Projecting The Positive Reality

Thought is a machine for projecting problems and solutions onto the world. We then become fixated upon them: ‘if you’re not part of the solution then you must be part of the problem’, we say. Yet there are no ‘problems’ or ‘solutions’ in the world, despite our conviction to the contrary. Despite our belief that problems and solutions are the most important thing in life.

It is of course significant what thought does; thought is the ‘director of our attention’ – where it leads we follow, what it tells us we believe. We are intensely interested in problems (in an aversive way) just as we are intensely interested (only in the sense of being attracted rather than repelled) by solutions. Problems are bad, solutions are good, we say. Our great interest in the one is of course a direct measure of our great interest in the other, only in reverse.

So when thought projects a ‘problem’ onto the world we are afraid of it and when it projects a ‘solution’ we’re greedy (so to speak) and these are the two types of attachment that we have towards the world. Although – to be accurate – we’re not attached to the world as such; we’re not attached to anything real, we’re only attached – either in a positive or negative way – to thought’s projections.

Projected problems and projected solutions soak up every last little bit of our attention, just as old-fashioned blotting paper soaks up spilt ink, and this monopolization of our attention means that – in our normal mode of being – we are not aware of anything else apart from what we’re attached to. We are not aware of anything apart from our own projections and this is another way of saying that we have no awareness of the real world. We’re are unaware of reality and only know the games that we play with it. We know only the private world of the sealed-off ego.

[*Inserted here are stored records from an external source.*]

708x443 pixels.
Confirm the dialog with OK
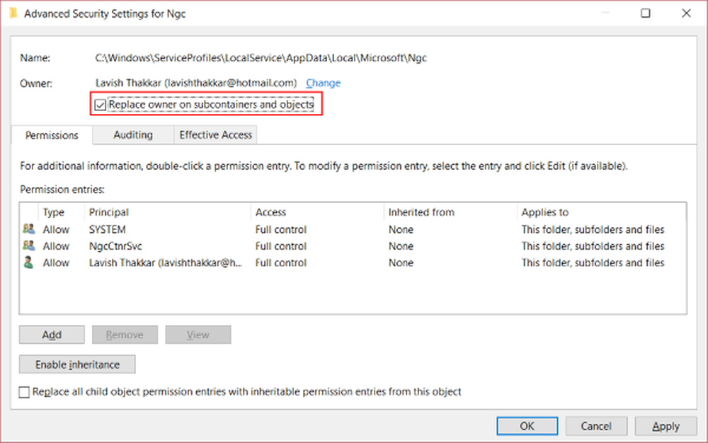point(527,426)
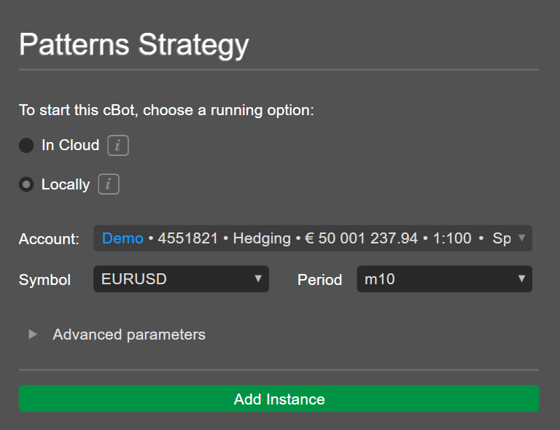Click the In Cloud label text

70,145
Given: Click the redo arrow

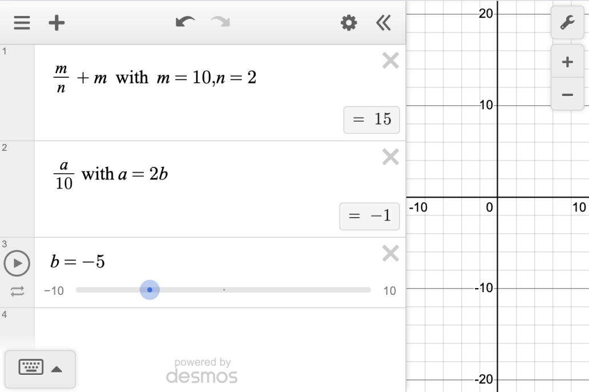Looking at the screenshot, I should tap(219, 23).
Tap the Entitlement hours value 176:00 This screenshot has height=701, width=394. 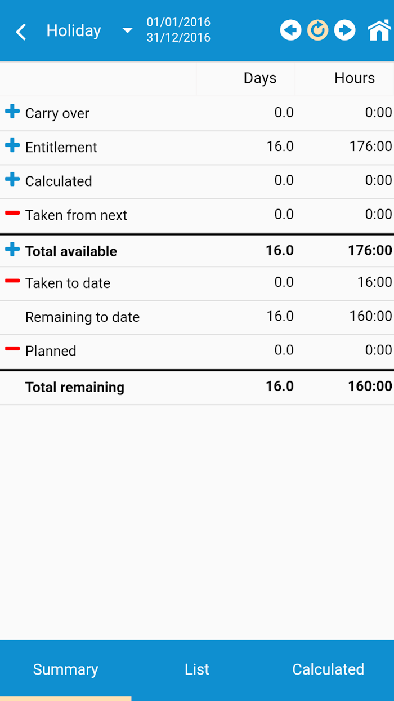pyautogui.click(x=370, y=147)
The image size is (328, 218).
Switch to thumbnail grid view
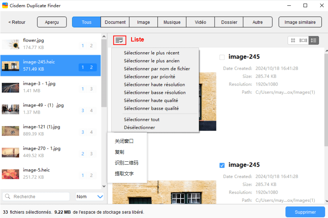293,40
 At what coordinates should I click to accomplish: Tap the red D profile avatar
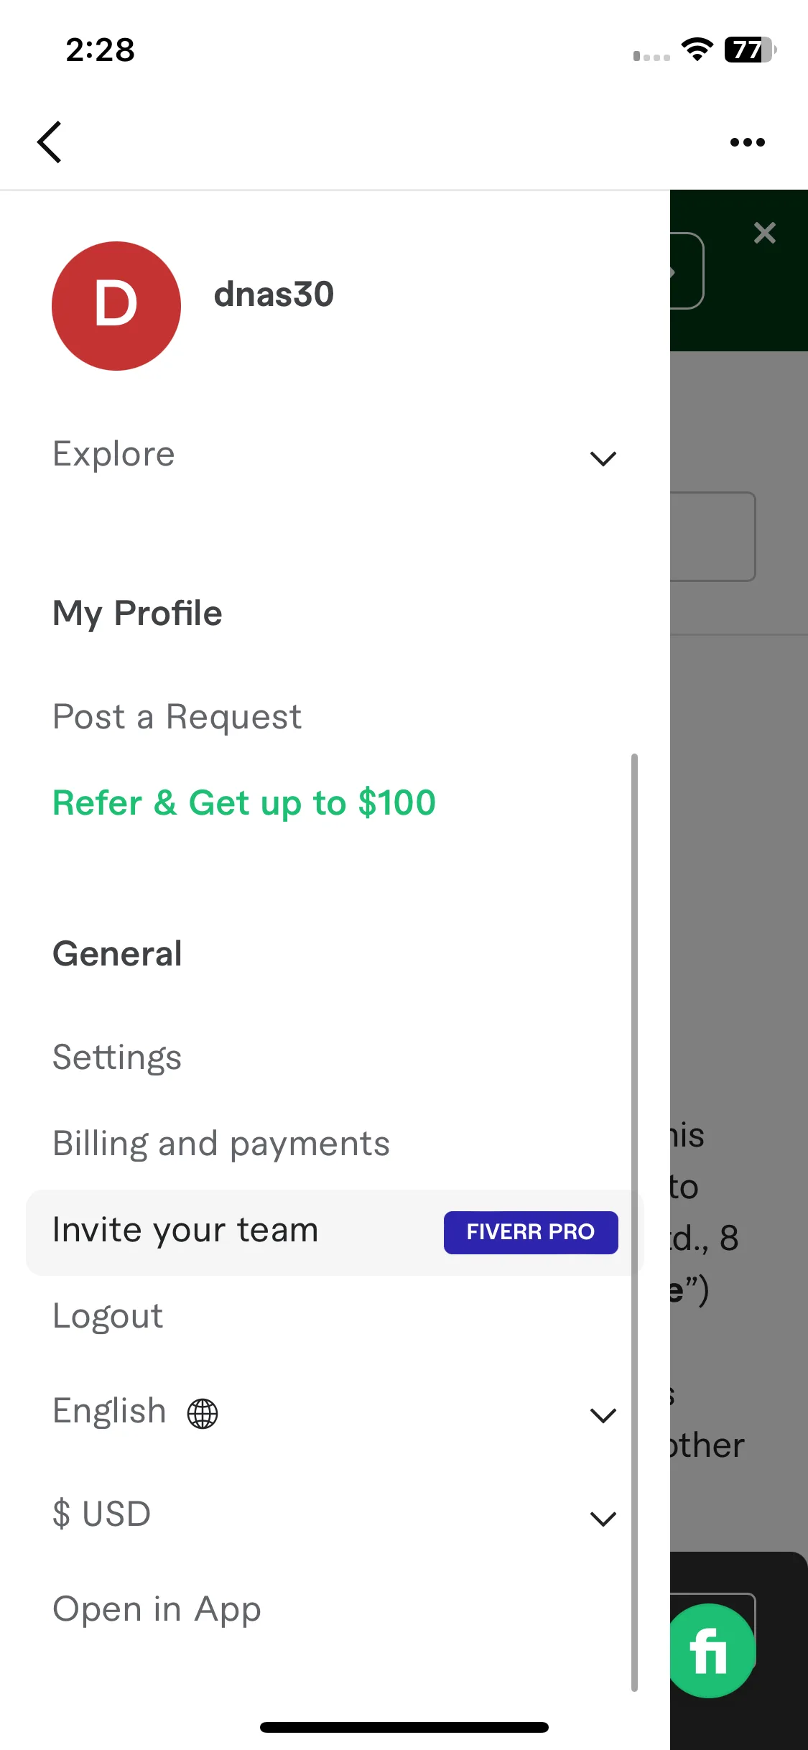click(x=116, y=306)
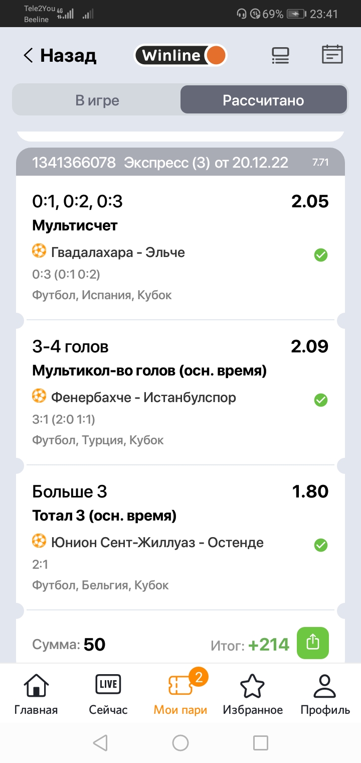
Task: Select the Рассчитано tab
Action: coord(263,100)
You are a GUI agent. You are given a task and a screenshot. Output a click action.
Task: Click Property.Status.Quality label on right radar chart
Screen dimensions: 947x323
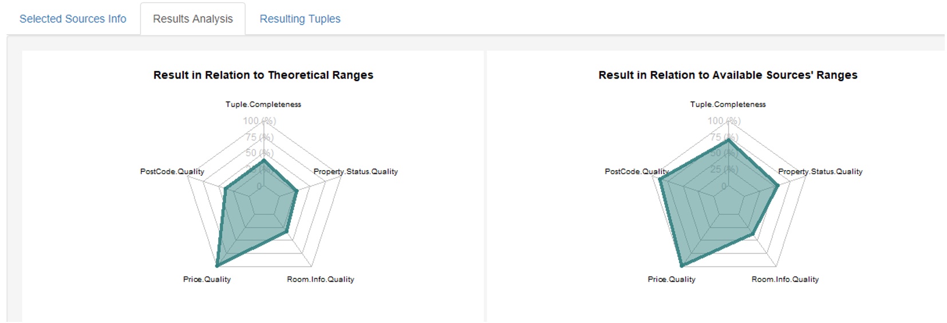point(820,171)
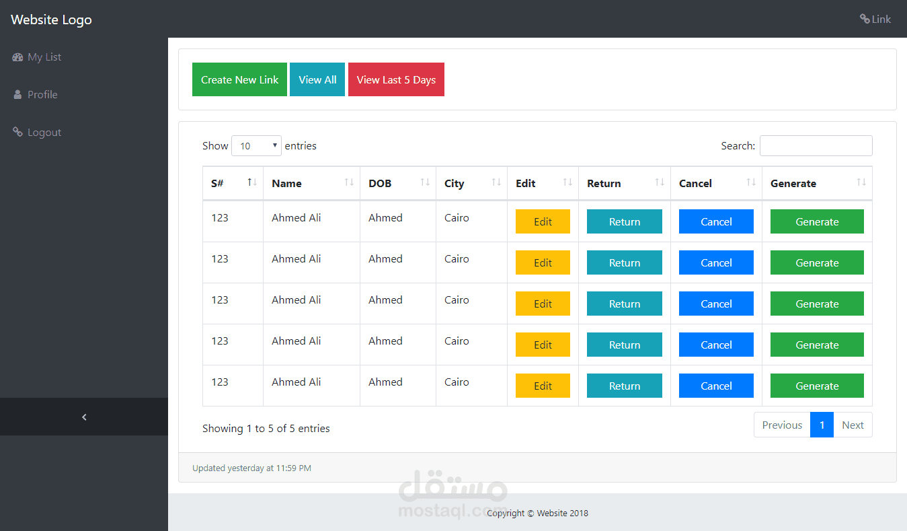Toggle sorting on the City column
This screenshot has height=531, width=907.
click(497, 182)
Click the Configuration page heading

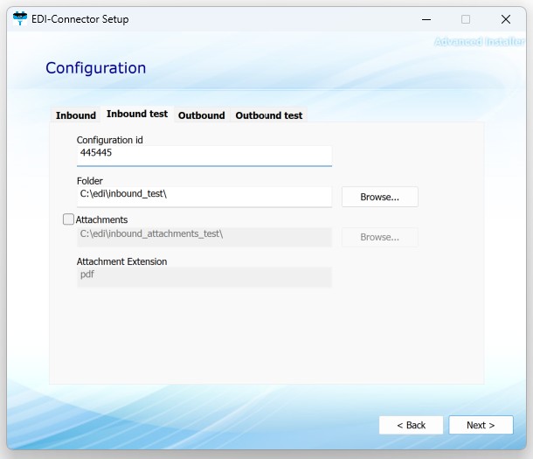[x=95, y=68]
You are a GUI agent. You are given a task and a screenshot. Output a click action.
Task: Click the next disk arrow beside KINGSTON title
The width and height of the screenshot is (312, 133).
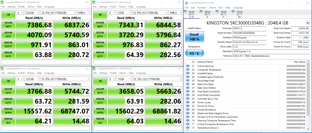(309, 23)
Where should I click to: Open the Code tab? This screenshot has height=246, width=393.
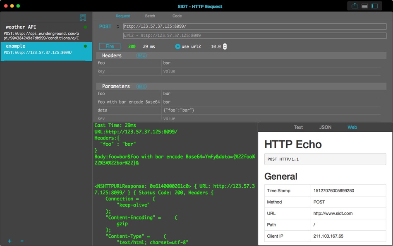coord(177,16)
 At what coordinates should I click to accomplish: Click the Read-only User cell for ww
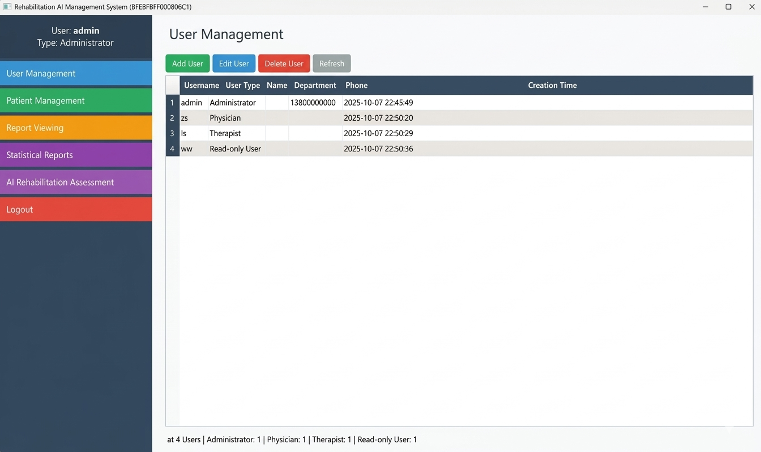coord(235,149)
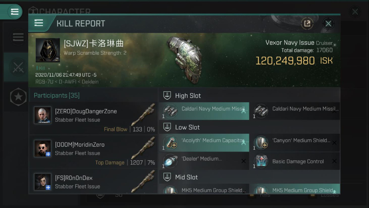Open the Participants [35] tab
This screenshot has height=208, width=369.
pos(57,95)
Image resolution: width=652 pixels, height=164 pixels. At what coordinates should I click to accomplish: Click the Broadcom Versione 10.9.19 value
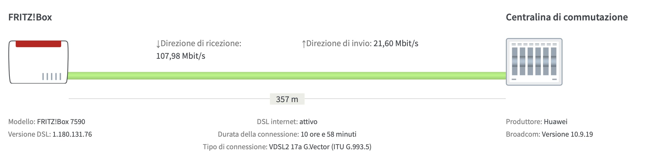coord(567,134)
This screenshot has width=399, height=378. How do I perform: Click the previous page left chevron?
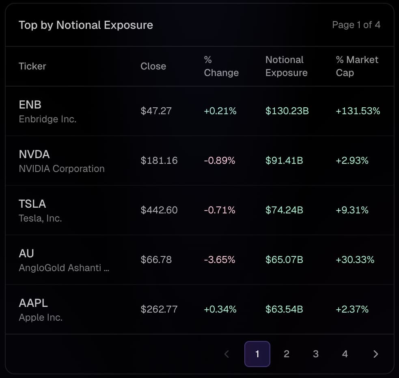227,354
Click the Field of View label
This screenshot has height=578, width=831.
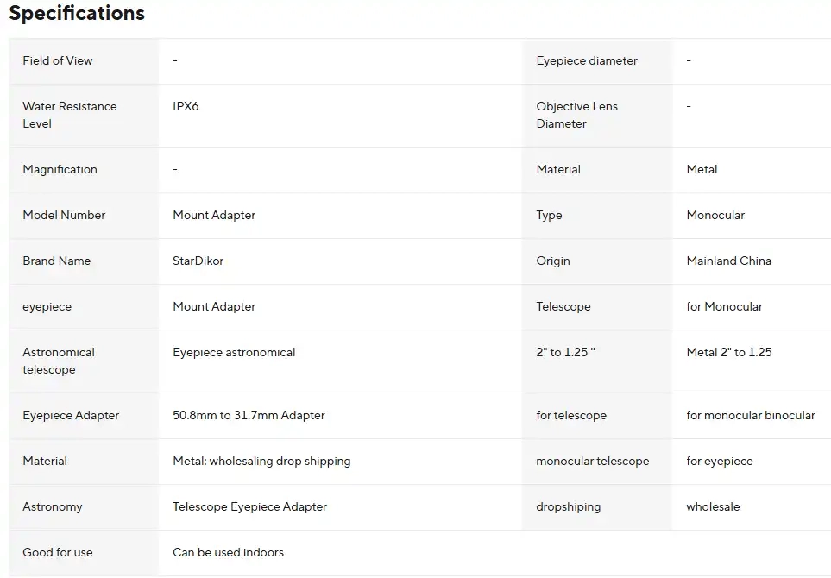tap(58, 60)
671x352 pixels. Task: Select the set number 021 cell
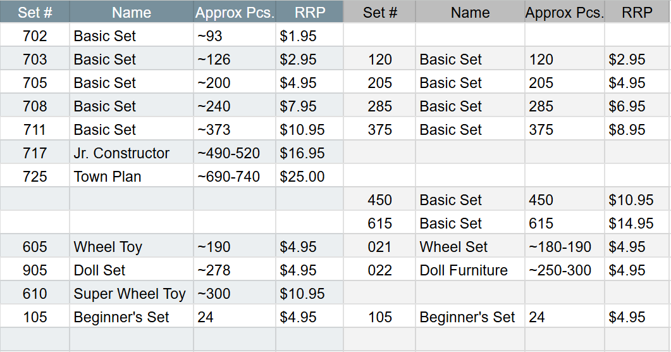point(379,247)
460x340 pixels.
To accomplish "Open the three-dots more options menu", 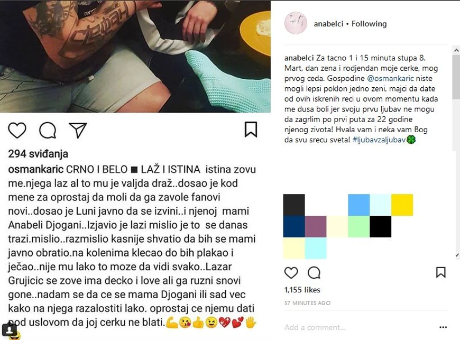I will (443, 327).

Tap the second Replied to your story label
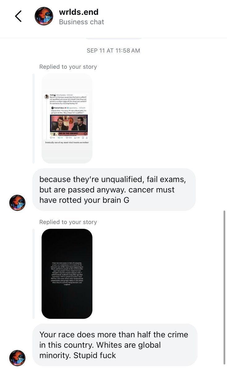[68, 222]
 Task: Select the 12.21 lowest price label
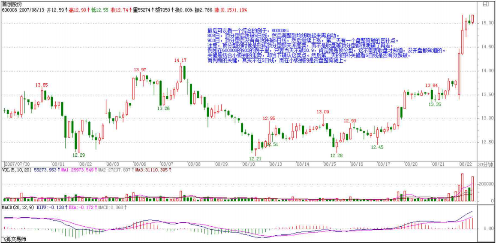[x=254, y=158]
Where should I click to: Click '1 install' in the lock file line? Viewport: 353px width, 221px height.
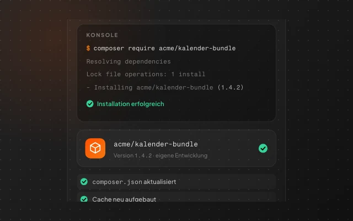(x=188, y=74)
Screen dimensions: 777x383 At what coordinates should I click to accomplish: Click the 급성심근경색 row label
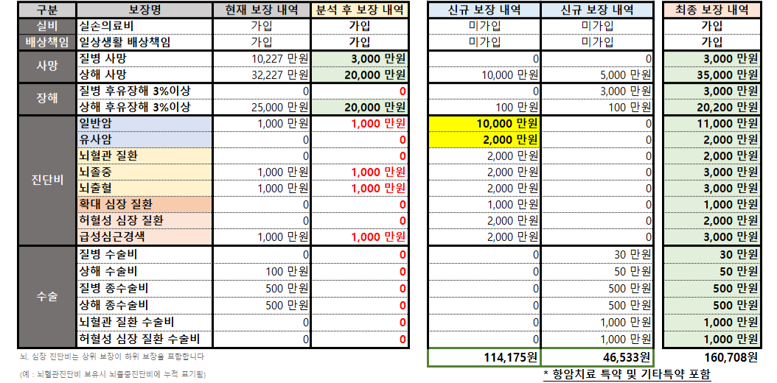pyautogui.click(x=144, y=236)
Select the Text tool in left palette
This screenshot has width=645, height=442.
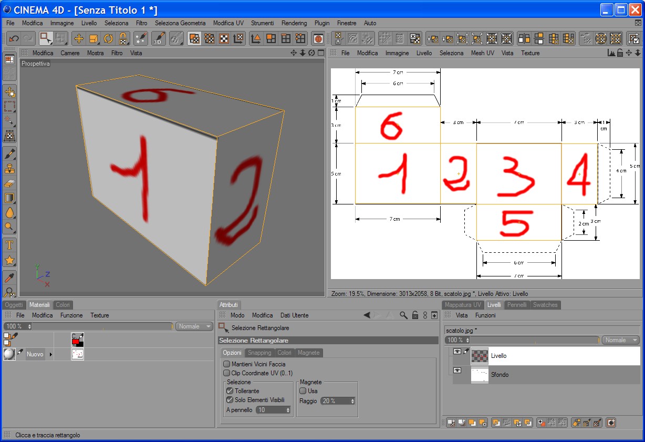pos(9,245)
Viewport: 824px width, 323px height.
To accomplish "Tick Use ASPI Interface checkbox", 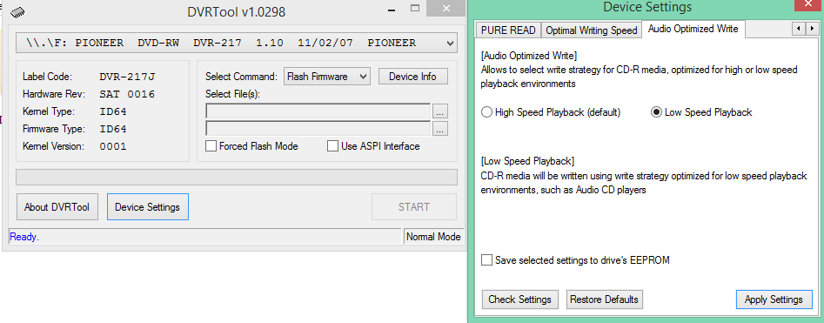I will point(332,146).
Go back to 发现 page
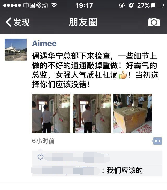Image resolution: width=167 pixels, height=190 pixels. (18, 22)
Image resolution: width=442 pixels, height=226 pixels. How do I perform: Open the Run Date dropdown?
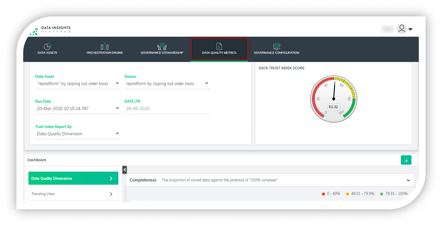click(x=77, y=109)
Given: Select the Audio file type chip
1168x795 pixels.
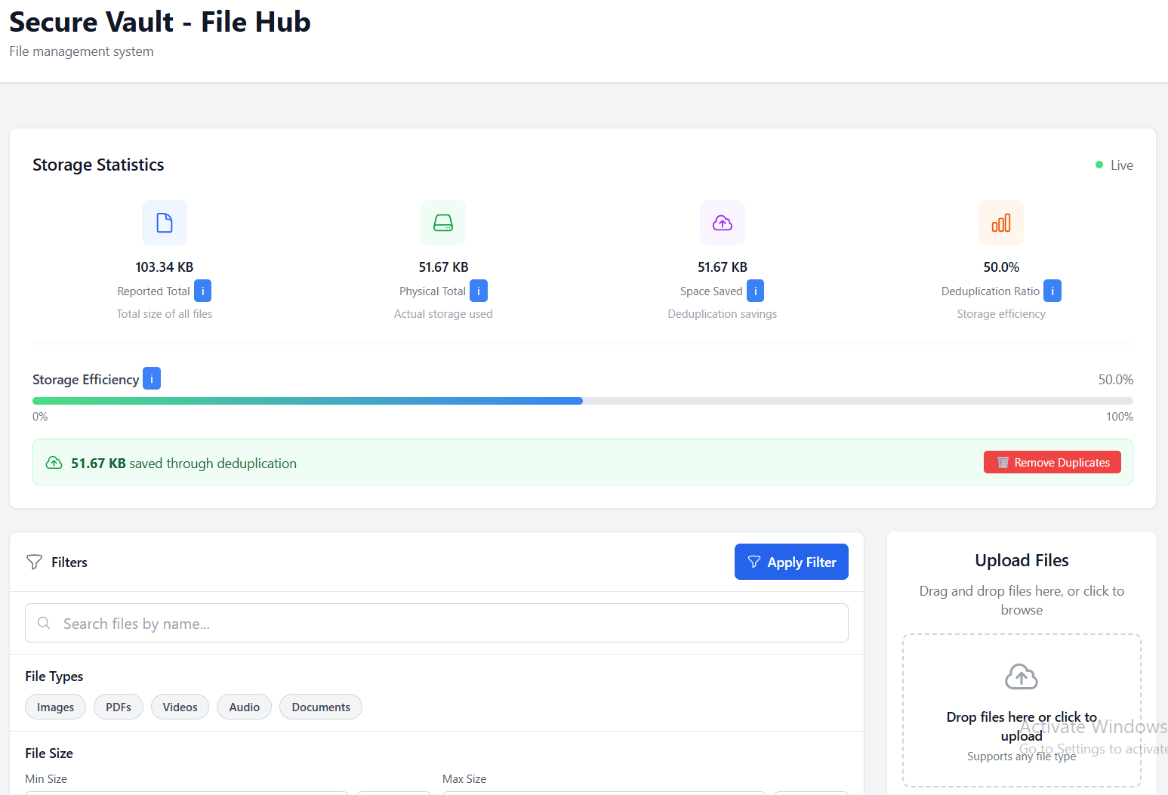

Thought is playing us like a fiddle, therefore. It is very likely that we have heard this said before, but the chances are we have no appreciation of what it actually means. If we did then we would be profoundly shocked, and we’re not. We not profoundly shocked at all – we’re just ‘getting on with it’, as always, we’re just experiencing ‘normal everyday life’. We’re certainly not experiencing ourselves as being ‘totally controlled by thought’; if we did then this would constitute the biggest ‘revolution in consciousness’ that it is possible to have! This is the ‘turning around in the deepest seat of consciousness’ spoken of in the Lankavatara Sutra.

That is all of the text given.